**Required work**. Please set down only the lines running from the one with "901x504 pixels. At" through the last line of the entries, exactly as written and without any pictures.

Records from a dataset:
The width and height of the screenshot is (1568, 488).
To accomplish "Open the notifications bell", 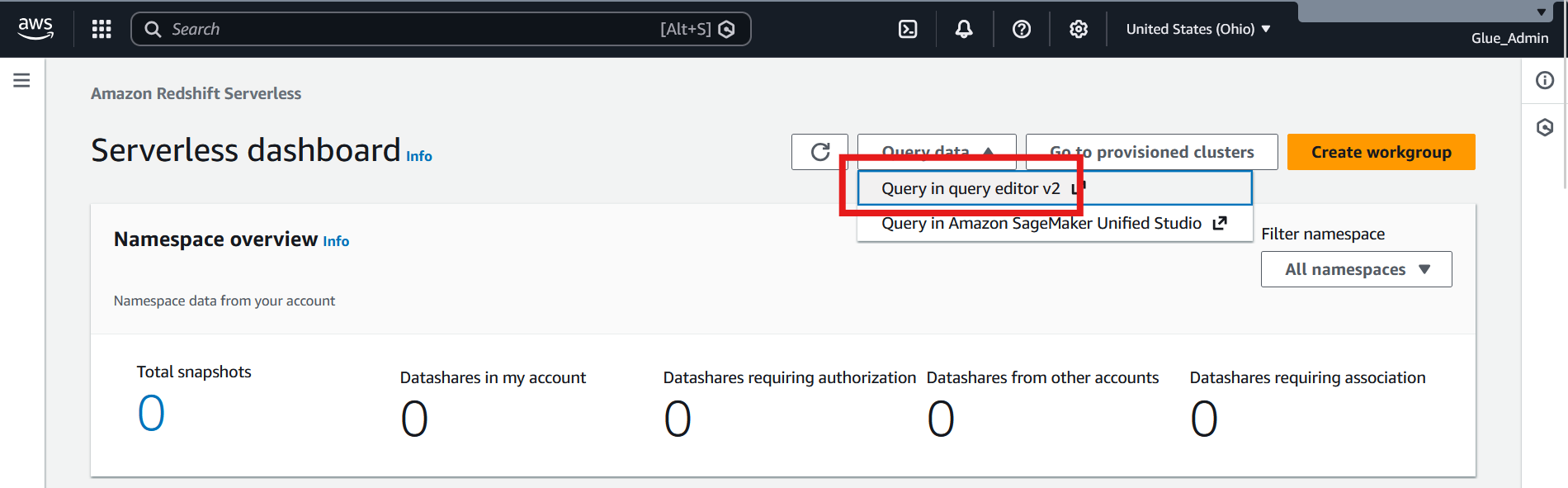I will coord(964,29).
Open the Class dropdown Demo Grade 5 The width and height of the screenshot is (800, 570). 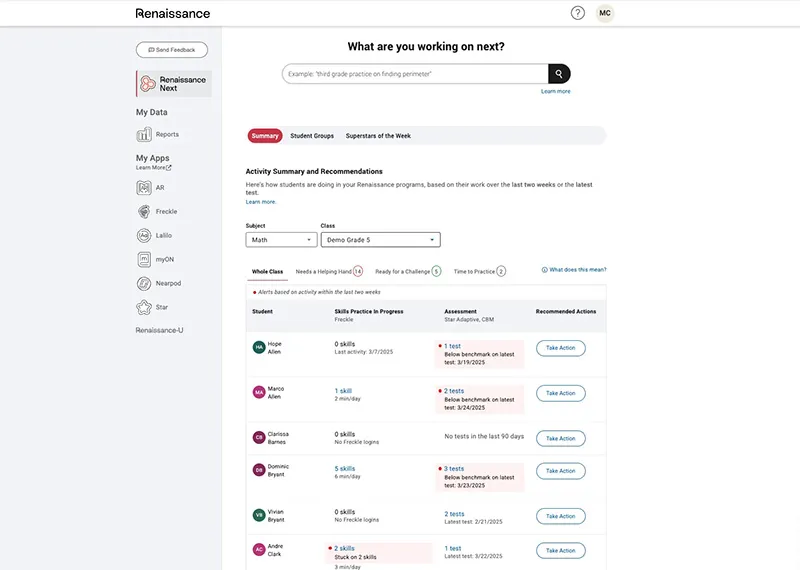380,240
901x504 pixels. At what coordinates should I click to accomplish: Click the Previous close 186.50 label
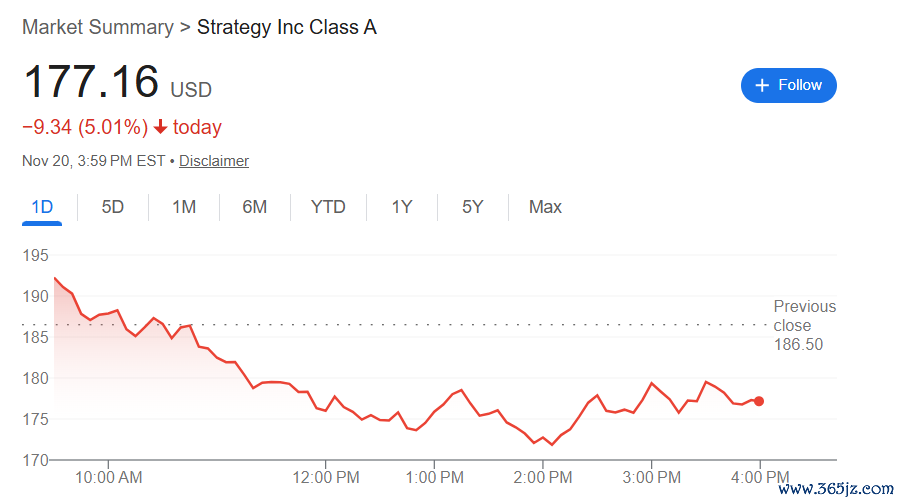[804, 325]
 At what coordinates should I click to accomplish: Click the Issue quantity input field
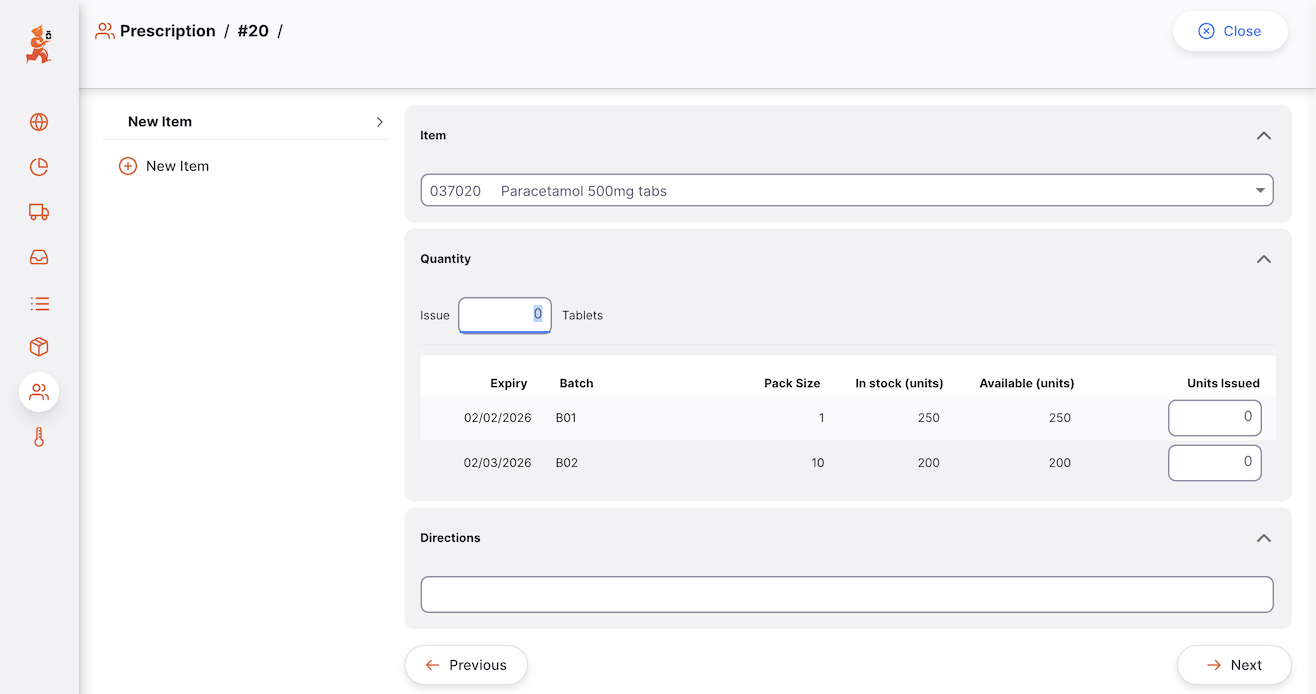[504, 315]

**Exercise result**.
901x504 pixels. At what coordinates should I click to accomplish: Click the Previous close 186.50 label
[804, 325]
 At what coordinates should I click to accomplish: Click the Issue quantity input field
[504, 315]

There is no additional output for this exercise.